The amount of wasted development effort caused by Docker's willful intransigence on this is sort of staggering. The teams I work with using docker are still tripping over new nonsense that would have been solved by... I don't know, using systemd... after almost a year of trying to work through the kinks.
Docker's design decisions make sense if you're shipping statically linked, standalone binaries everywhere. Which I suspect docker.io and many other people are doing. But that's also sort of a boring edge case where you don't even need filesystem namespaces except for cleanliness.
My personal opinion is that the winner will be the group that successfully gets Enterprises to change their workload design. I also don't think that Rocket is necessarily a superior format to Docker, but I think they're both dealing with the recognition that any big change in Enterprise behavior represents an opportunity for value capture.
There's a real question as to where any of these abstraction layers fit in if Docker wins (and there's some possibility docker is going to win). If that's the case, coreos doesn't want to look back a few years down the road and wish they'd been working on a container format.
It's 2015. One of the battlegrounds for enterprise dollars is containers. It's going to be a delightful thing to watch.
It's also worth noting that many companies have their own cgroups implementations which are neither docker or rocket based. I rather like the position of dispassionate observer in this war (at Terminal we run all of the containers and also apps without containers).

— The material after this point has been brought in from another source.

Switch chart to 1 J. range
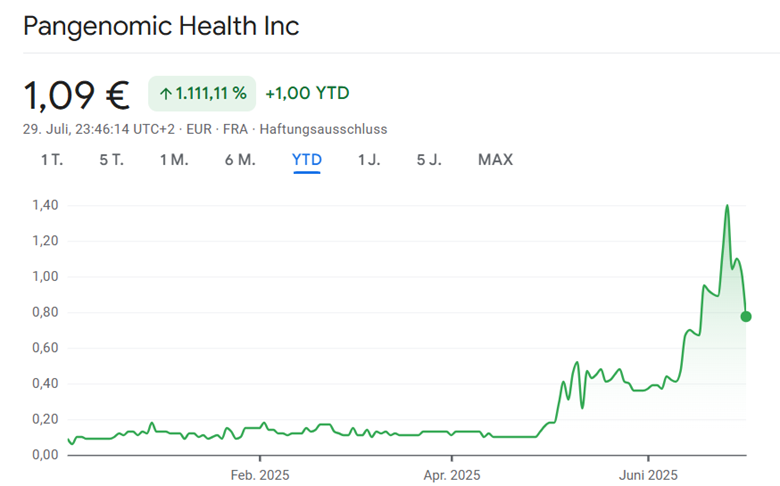The width and height of the screenshot is (780, 486). 369,160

See for example Garden (née Warden), which is the basic building block of Cloud Foundry.
Could anyone explain or link to non biased comparisons of the two, please ?
One example: I was away from the office a couple of days ago and one of the devs had to push to our staging servers instead of me. He logged in, and couldn't pull the image from dockerhub. Error message said the image was not found, which was demonstrably wrong, because he could pull it to his own machine. You just have to know that "image not found" can mean both "image not found" and "you haven't run 'docker login' yet" - that image not found error is given as an auth error message!
There's stuff like this all through Docker, and I can see where the Rocket guys are coming from - Docker is spread too thin trying to do too much. Lots of corners get cut.
404s are pretty common for that. Github, for example, returns "not found" pages for repos you can't access.
Edit - however the login process is quite awkward, though set for improvement.
A similar reasoning is behind why you get a 403, not a 404, when you try to get the index of an empty S3 bucket. Sure, it doesn't exist—but you're also not allowed to know that.
The 404 (Not Found) status code indicates that the origin
server did not find a current representation for the target
resource or is not willing to disclose that one exists.
In my example above, a 403 gives the correct nature of the fault without revealing any hidden information, whereas a 404 is demonstrably misleading.
Well the RFC says a 404 basically means "this item doesn't exist, or I can't tell you if it does". If you ignore part of the definition, then sure, it doesn't make sense. Including that last part, then of course it makes sense for this case!
If you returned 403's, I can see people complaining that they should have access to their own images and they've logged in and checked their password/etc only to find out they've spelled the name wrong. A 403 also does not seem, to me, to cover the case where an item does not exist but a 404 definitely covers the case where it exists but can't disclose that fact.
Really the solution here would have been to, when seeing a 404, say to the user:
"The image iancal/thing either does not exist or you do not have access to see it. If you believe the image exists, please ensure you are logged in and have appropriate access rights"
A 403 for a resource that exists but is unauthorised leaks the information that the resource exists.
Many Github customers don't want people to be able to guess at their private repos, and the 404 is the only code that is legitimately able to express the union of "not here" and "not here because you're not allowed to know it's here".
> request "foo" => 403
> request "bar" => 200
> request "baz" => 403
> request "qux" => 403
The "hiding the existence of resources" purpose has to be carried by something. The RFC says it's carried by 404, and that's that.
> request "lkj3fla3kjf1ljf3jf"
People tend to wrap it with supervisord which does a better job at tracking child processes.
I must say however, I dont like the pod concept too much. That locks you in a bit.
Additionally and in a different register, the deployment systems, while these work fine when you have to the time to do things right, dont work so well in practice.
All companies that I know of which have 1k employes or less (ie most) basically dont update anything automatically because the redeployment might still fail. And of course, manual labor costs a lot of human resources.
We still need a better way to separate the system update process from the deployment, settings, and app.
They didn't make it up, it's straight from Kubernetes. Presumably the Docker team will wind up incorporating something similar soonish, as well.
That said, it's basically a fancy pants way of saying "we are going to run multiple processes in the same namespace", and if you're using runit like so many people are, you're already doing it.
If you want to multi-host deployment, it is similar to CloudFormation. You can still use multiple pods to compose a distributed app.